If a broad-band infrared source is substituted for the monochromatic infrared source, the output of the detector when the scanning mirror is in motion will no longer be a pure sine wave since the spectrum of the source will include waves of different frequencies. Each of the optical sine waves will give rise to two constituent beams and one resultant beam of different frequencies will be represented in the instantaneous output of the detector, each by its own modulation sine wave of related frequency and amplitude. If the output of the detector is plotted as before, the trace that results represents the interferogram of the source. If a sample not opaque to infrared (IR) radiation is placed in the beam path, the waves of different frequencies present in the spectrum of the source are attenuated to a different extent in a manner that is characteristic of the chemical nature of the sample and the resulting interferogram represents the infrared absorption of the sample superimposed on the interferogram of the source.
By taking the Fourier Transforms of the two interferograms, thus obtaining independently the spectrum of the sample-cum-source and that of the source alone, and then determining the ratio of the first spectrum and the second, the spectrum of the sample is derived.
In typical spectroscopy instruments, a sample is held in position in a focused infrared beam by a holding fixture which, as described in U.S. Pat.

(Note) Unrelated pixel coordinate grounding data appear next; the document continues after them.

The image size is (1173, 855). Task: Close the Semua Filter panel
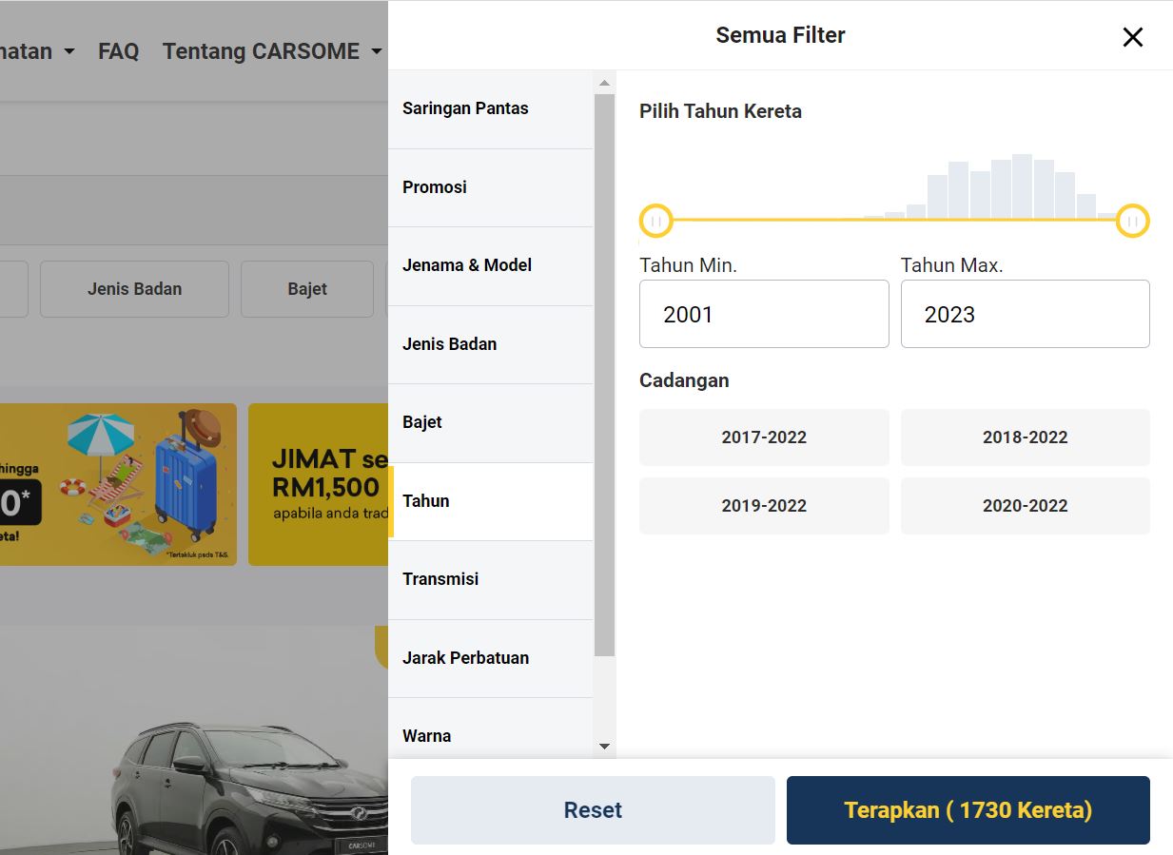point(1132,37)
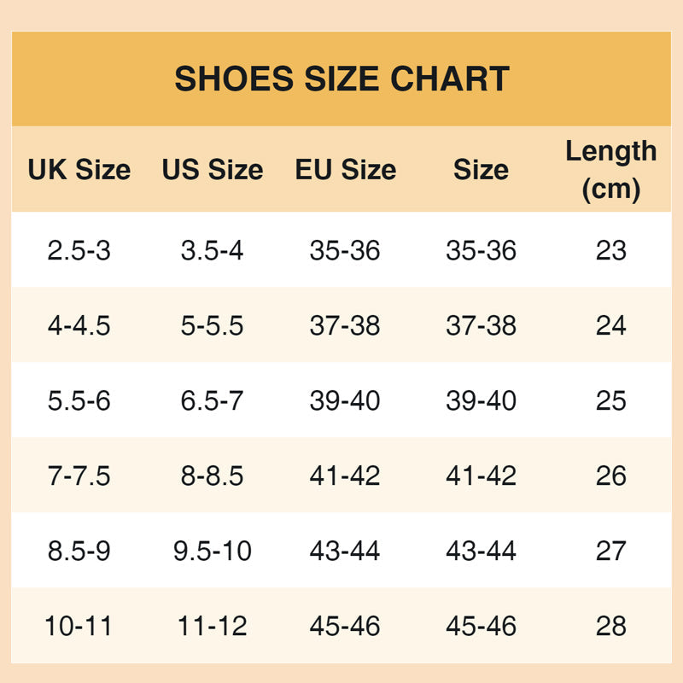Select US size 5-5.5 cell
The height and width of the screenshot is (683, 683).
coord(212,326)
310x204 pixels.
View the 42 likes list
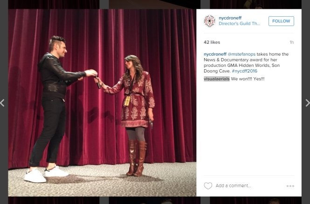tap(212, 42)
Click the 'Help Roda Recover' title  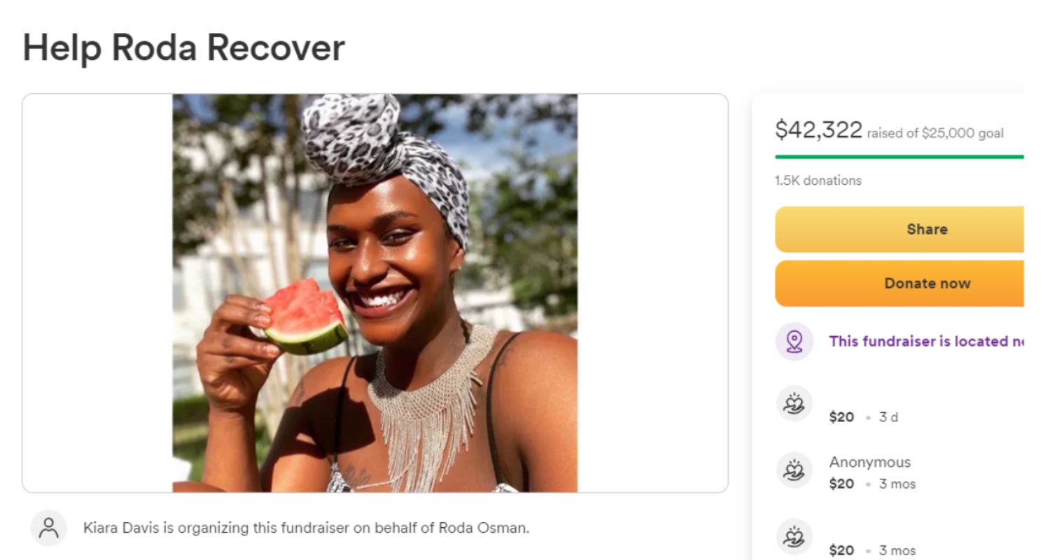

No. 4,695,727, typically has a housing with walls defining a sample holder. Each of the end walls has an opening, an inlet opening on one wall and an outlet opening on the other wall, with the sample holder being disposed between the walls and positioned in the beam path so that the beam passes between the inlet and outlet openings and through the sample holder. The sample holder itself consists of two thin holding elements, often referred to as windows, which are joined together to hold the sample in place. One obvious requirement of the material for the window is that it be transparent to infrared (IR) radiation. Such transparent windows are pervious to radiation. Materials satisfying this requirement are mostly inorganic salts such as NaCl, KBr, CaF.sub.2 and ZnSe. However, IR sample cells using these materials are too expensive to be disposable. An inexpensive disposable IR sample holder is marketed by 3M and is in the general form of a slide projector slide and is generally as described in U.S. Pat. No. 4,695,727. There is only one window. The window material is a porous polyethylene film. The sample to be measured is spread onto the window and is held in the pores of the polyethylene film. Because polyethylene has a unique IR spectrum, the absorption spectrum of the IR card typically interferes with the analysis of the sample. Although in principle the IR spectrum of polyethylene can be subtracted out, distortion of the spectrum usually still persists even in sophisticated interferometric spectrophotometers.
Therefore, what is needed is a new sample holder which retains a solid, semi-solid, gel or liquid sample without causing significant distortion of the spectrum.